The dialogue is often overblown, and the accents are as strong as the central performances, but Rob Ashford's powerful production succeeds in making the melodramatic ring almost true in this rarely revived 1921 Pulitzer prize-winner by Eugene O'Neill.
Set in a dingy waterfront saloon and a sea-going coal barge (convincingly realised in Paul Wills' planked design which tilts and rises steeply to the accompaniment of Adam Cork's evocative shanty soundscape) it features, like several of O'Neill's works, a ‘fallen’ woman, a virile, rough-mannered man and a troubled history. It's been 15 years since Swedish seafarer Chris Christopherson last saw his daughter. Benign but wrong-thinking, he convinced himself that the then 5 year old Anna would be safer staying with her farming Minnesota cousins, blaming that old devil sea (rather than himself) for his failure even to visit.
And Anna, too, has maintained her own fiction – her letters failing to mention that she long ago exchanged the countryside for the whorehouse.
Tough, but with an underlying vulnerability, Ruth Wilson's damaged Anna feels almost healed by the sea when she finally joins her father on his barge, but the tension between David Hayman's weather-beaten Christopherson and shipwrecked Irish stoker Mat Burke forces her to reveal a past which is likely to sabotage the unexpected chance of redemption she so longs for.

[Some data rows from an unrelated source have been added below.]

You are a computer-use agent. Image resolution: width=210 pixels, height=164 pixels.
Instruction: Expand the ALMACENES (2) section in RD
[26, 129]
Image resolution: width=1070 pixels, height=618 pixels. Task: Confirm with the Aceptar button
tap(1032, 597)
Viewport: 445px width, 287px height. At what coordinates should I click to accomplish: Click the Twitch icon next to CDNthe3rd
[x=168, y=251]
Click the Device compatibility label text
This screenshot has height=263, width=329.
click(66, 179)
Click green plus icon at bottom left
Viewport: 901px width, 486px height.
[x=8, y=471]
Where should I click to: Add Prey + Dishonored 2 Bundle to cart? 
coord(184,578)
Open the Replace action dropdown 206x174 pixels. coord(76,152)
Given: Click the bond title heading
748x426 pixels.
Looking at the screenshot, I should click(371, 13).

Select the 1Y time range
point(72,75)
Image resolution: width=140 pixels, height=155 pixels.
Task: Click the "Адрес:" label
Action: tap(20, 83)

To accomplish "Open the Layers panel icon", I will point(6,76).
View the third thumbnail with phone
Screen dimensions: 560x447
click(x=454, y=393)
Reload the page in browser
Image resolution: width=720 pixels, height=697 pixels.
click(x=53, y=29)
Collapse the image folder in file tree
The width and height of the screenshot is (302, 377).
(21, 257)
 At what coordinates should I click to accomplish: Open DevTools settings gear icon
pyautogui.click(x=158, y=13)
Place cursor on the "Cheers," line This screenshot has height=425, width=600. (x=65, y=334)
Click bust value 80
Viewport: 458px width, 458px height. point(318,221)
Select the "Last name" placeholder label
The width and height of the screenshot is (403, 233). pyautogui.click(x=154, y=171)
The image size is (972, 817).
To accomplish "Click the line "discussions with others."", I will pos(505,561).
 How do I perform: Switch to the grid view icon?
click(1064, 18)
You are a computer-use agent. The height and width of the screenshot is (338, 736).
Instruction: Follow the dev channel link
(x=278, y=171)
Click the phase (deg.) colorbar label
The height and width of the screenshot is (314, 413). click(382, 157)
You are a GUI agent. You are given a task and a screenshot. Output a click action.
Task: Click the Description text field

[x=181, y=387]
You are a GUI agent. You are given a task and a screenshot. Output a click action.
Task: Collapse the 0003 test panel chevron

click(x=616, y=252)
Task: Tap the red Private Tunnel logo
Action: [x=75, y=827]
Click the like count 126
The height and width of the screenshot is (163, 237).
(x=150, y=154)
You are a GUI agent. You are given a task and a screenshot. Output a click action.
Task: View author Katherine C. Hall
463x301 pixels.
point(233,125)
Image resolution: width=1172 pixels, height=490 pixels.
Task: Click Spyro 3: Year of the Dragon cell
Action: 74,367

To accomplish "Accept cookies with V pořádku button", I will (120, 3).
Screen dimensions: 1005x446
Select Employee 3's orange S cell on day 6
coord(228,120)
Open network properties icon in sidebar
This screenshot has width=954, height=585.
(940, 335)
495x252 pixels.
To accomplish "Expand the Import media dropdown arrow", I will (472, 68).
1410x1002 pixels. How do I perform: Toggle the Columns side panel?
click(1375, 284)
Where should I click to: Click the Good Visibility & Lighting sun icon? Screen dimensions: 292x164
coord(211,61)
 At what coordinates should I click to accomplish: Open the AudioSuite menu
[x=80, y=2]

All beard and rippling muscle, Jude Law's Burke is compelling from the moment he hauls himself aboard. Drenched, glistening, fearless, he's first enthralled by the unexpected blonde vision, then driven to explosive anger by Anna's revelations. One can understand his disillusioned rage – and her father's refusal to believe that his little girl has strayed from the straight and narrow – but, as O'Neill makes abundantly clear, their own behaviour has been far from virtuous.